Le CAES présente l’avantage de pouvoir stocker de grandes quantités d’énergie à un coût relativement faible. Cependant, il nécessite des sites géologiques adaptés et son rendement est limité, en particulier pour les systèmes diathermiques. De surcroît, les systèmes CAES peuvent avoir un impact environnemental lié à l’utilisation des sols et aux émissions de gaz à effet de serre (pour les systèmes diathermiques). Néanmoins, le CAES pourrait être une solution intéressante pour le stockage stationnaire à grande échelle, en particulier dans les régions disposant de ressources géologiques favorables.

Conclusion : un mix énergétique diversifié pour un avenir durable

Le stockage d’énergie est un enjeu crucial de la transition énergétique. Si les batteries ont un rôle important à jouer, il est impératif d’explorer et de développer d’autres technologies, comme les volants d’inertie, le stockage thermique, l’hydrogène et l’air comprimé. Chaque solution a ses avantages et ses inconvénients, et le mix énergétique optimal dépendra des applications, des ressources locales et des contraintes économiques et environnementales. Investir dans la recherche et le développement de ces alternatives est essentiel pour construire un avenir énergétique durable et résilient.

Questions fréquentes

Quelles sont les meilleures alternatives aux batteries pour stocker l’énergie ?

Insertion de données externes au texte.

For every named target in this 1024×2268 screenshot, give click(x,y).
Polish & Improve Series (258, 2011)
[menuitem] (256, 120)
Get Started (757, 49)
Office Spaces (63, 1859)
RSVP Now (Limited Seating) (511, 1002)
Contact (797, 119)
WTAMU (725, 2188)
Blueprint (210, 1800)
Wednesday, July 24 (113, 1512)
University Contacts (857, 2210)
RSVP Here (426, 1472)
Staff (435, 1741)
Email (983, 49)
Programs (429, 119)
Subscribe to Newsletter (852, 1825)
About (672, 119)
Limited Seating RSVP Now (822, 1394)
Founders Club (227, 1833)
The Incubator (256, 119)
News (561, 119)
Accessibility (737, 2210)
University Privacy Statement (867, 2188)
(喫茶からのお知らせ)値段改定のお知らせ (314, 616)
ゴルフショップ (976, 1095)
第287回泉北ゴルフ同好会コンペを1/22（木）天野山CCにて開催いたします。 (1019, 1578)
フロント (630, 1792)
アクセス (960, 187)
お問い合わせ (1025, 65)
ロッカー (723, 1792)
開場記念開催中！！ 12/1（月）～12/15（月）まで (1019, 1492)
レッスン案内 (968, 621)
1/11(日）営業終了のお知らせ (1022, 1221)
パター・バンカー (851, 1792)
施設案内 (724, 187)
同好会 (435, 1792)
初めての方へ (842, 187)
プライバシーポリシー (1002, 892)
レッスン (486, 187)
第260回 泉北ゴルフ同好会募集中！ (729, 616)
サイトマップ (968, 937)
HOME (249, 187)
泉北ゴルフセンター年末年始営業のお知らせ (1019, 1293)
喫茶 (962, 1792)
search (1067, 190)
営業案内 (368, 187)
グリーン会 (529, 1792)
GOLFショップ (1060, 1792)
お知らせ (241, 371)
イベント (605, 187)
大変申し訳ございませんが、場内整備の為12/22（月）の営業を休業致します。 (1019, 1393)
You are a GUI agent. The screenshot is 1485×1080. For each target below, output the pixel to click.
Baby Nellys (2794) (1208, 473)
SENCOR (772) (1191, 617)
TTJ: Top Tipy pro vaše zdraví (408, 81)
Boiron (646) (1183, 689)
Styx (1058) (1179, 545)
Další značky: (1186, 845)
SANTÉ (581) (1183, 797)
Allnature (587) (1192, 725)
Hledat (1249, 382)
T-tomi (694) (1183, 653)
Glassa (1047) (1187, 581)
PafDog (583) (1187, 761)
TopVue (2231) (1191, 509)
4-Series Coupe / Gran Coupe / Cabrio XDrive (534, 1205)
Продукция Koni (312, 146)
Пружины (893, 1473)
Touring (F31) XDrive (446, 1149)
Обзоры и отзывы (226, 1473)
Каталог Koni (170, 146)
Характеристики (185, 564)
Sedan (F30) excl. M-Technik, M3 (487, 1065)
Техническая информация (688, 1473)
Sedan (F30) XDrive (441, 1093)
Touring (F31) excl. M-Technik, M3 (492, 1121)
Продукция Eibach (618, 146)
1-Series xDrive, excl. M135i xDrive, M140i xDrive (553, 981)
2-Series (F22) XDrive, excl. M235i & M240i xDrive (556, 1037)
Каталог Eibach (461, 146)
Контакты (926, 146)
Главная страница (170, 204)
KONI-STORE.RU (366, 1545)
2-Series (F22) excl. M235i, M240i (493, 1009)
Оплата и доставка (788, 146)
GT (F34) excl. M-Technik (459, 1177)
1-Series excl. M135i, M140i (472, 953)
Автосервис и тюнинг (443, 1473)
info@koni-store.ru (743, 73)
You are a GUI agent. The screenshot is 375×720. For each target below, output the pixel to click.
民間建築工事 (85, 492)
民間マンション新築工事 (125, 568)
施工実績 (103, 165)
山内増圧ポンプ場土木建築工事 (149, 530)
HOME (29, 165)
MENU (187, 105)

Il n’y a pas de « meilleure » alternative universelle. Le choix dépend de l’application. Les volants d’inertie sont bons pour des besoins de puissance courts et intenses. Le stockage thermique est adapté au chauffage et au refroidissement. L’hydrogène et l’air comprimé visent le stockage à grande échelle, mais sont encore en développement.

Le stockage d’énergie par hydrogène est-il vraiment une solution d’avenir ?

L’hydrogène a un potentiel important, surtout pour décarboner des secteurs difficiles à électrifier comme l’industrie et le transport lourd. Cependant, il reste des défis techniques et économiques importants à surmonter, notamment en termes de rendement et de coûts de stockage.

Quel est l’impact environnemental des différentes technologies de stockage d’énergie ?

Chaque technologie a son propre impact. Les batteries ont des problèmes liés à l’extraction des matériaux. L’air comprimé nécessite des sites géologiques spécifiques. L’hydrogène dépend de sa méthode de production (électrolyse renouvelable vs. reformage du gaz naturel). Une analyse du cycle de vie complet est nécessaire pour comparer objectivement les solutions.

Les volants d’inertie sont-ils adaptés au stockage d’énergie domestique ?

Non, les volants d’inertie sont généralement plus adaptés à des applications industrielles ou à la stabilisation des réseaux électriques en raison de leur taille et de leur coût. Pour le stockage domestique, les batteries restent l’option la plus courante, bien que d’autres solutions soient en développement.